DOCUMENT SECTION >>
Huntingdale Electroplating, 23 Shafton St, Huntingdale, VIC. Ph 03 9544 6079. These blokes do a lot of Harley work, so are familiar with plating bike parts, and I have never had any complaints with their work.
Yamaha City Spares, Level 1/329 Elizabeth St, Melbourne, VIC. Ph 03 9672 2500. Was a great help in tracking down rare spares.
And Mike Cowie (SR500 Club Member) for helping when I got a bit stuck with something.
Being my first resto, I read and re-read any manual I could find five times over to make sure I was doing the right thing.
It took 12 months from start to finish, and has certainly been an education. I was fortunate with the availability of new spares through Yamaha and ebay.
Regarding the engine , I was deliberately slow and methodical due to being my first engine strip down/rebuild, but generally all went well, with the only major problems being splitting the engine cases and removing the flywheel, which was a right bastard to get off. It finally came off with an almighty BANG which scared the cr@p out of me.

WORK REQUEST 1 >>
Answer these from the restoration notes above:
(a) How long did the restoration take from start to finish?
(b) What phone number is listed for Yamaha City Spares?
(c) What were the only major problems in the engine rebuild?
WORK REQUEST 2 >> Please output the stretch of the restoration notes from "Being my first resto, I" through "Yamaha and ebay.", word for word.

SOURCE DATA >>
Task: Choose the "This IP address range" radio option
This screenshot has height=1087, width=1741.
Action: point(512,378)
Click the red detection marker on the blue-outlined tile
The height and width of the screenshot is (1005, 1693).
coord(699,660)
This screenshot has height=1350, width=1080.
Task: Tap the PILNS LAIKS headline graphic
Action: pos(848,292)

EXERCISE OUTPUT 1 >>
(a) 12 months
(b) 03 9672 2500
(c) Splitting the engine cases and removing the flywheel

EXERCISE OUTPUT 2 >>
Being my first resto, I read and re-read any manual I could find five times over to make sure I was doing the right thing.
It took 12 months from start to finish, and has certainly been an education. I was fortunate with the availability of new spares through Yamaha and ebay.